TITLE: Guns, Traumas and Exceptionalism
RELEASE DATE: August 15, 2016
AUTHOR: Howard David Epstein
What is the most damaging gun crime of all? It’s pretending that gun-control laws, on their own, are ever going to achieve anything. They didn’t work at Columbine, they didn’t work at Virginia Tech, at Sandy Hook or at the scenes of any other rampage-killings and, alone, they are not the answer to those outrages that may yet come along.
Horrifically, American students are three times more likely to die by the bullet in the schools and colleges in America than those in all such places of learning of the rest of the world combined. And the workplace death-rate in the USA is twice that of the rest of the world combined.
As gun control alone plainly does not work, it is time for something new. It is time to improve gun control regulation by addressing the problem of gun crime through gun culture.
Not only does gun-crime cause trauma, but also traumas cause gun-crime. And America has been battered by more traumas than any comparable nation.
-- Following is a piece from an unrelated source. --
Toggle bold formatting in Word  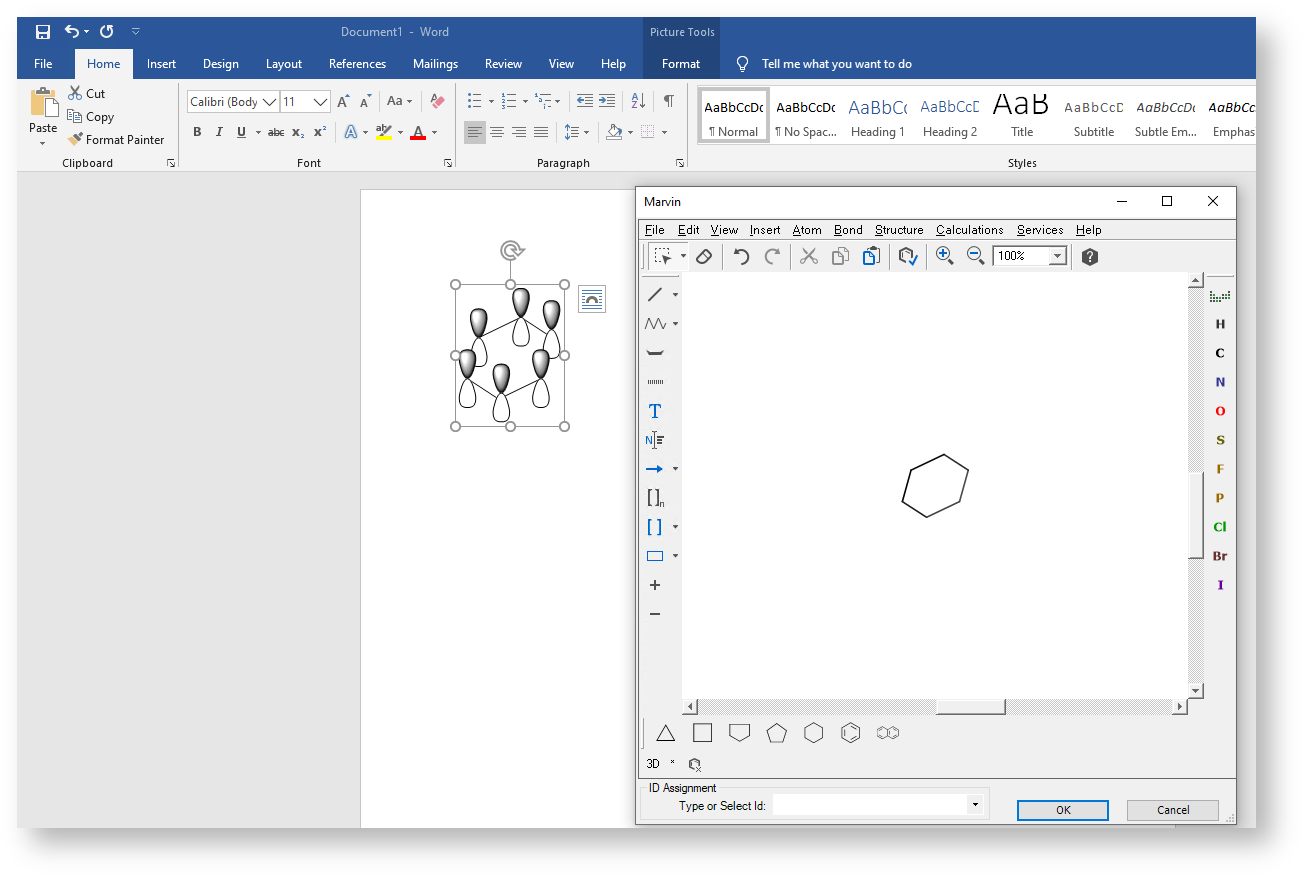(x=197, y=132)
In this book, I set out to show how twenty national traumas, in the 80 years from the Wall Street Crash to the Credit Crunch, have battered the American psyche and mixed in a toxic way with the gun, an icon in US society, to unleash almost unchecked violence.
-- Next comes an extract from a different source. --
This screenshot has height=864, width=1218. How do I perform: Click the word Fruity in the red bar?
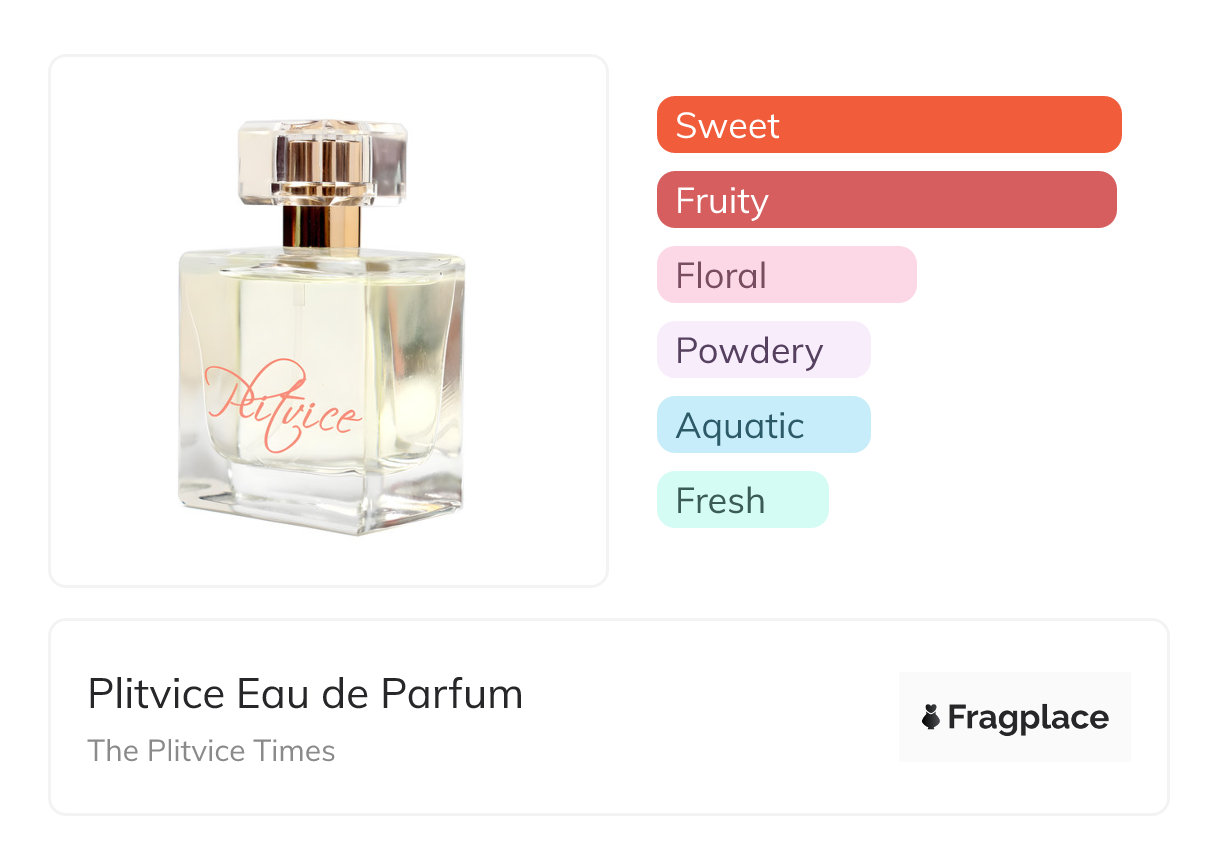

I explain how America got to be so violent, and the better place it can get to by dealing with gun crime as a matter of gun culture. I suggest two new paradigms for alleviating the problem – two highly-practical routes for reducing gun-crime that need to be considered, debated and adopted. In this way, I argues, the tide can be turned.
America is exceptional in many more good ways than bad, and has the vitality and the strength to achieve redemption.
ONE LINER: What is the most damaging gun crime of all? It’s pretending that gun-control laws, on their own, are ever going to achieve anything.
AUTHOR BIO: Howard Epstein has been qualified as a solicitor (English lawyer) for over 45 years. A negotiator by instinct and experience, he is equally at home settling a dispute or hammering out the terms of a commercial agreement. He counts openness and tenacity amongst the most important skills of the negotiator. In recent years, Howard has been heavily engaged in international commercial arbitration.
Recently, he has been looking forensically at the problem of gun crime in the USA and has published his conclusions in Guns, Traumas and Exceptionalism: America in the Twenty-First Century.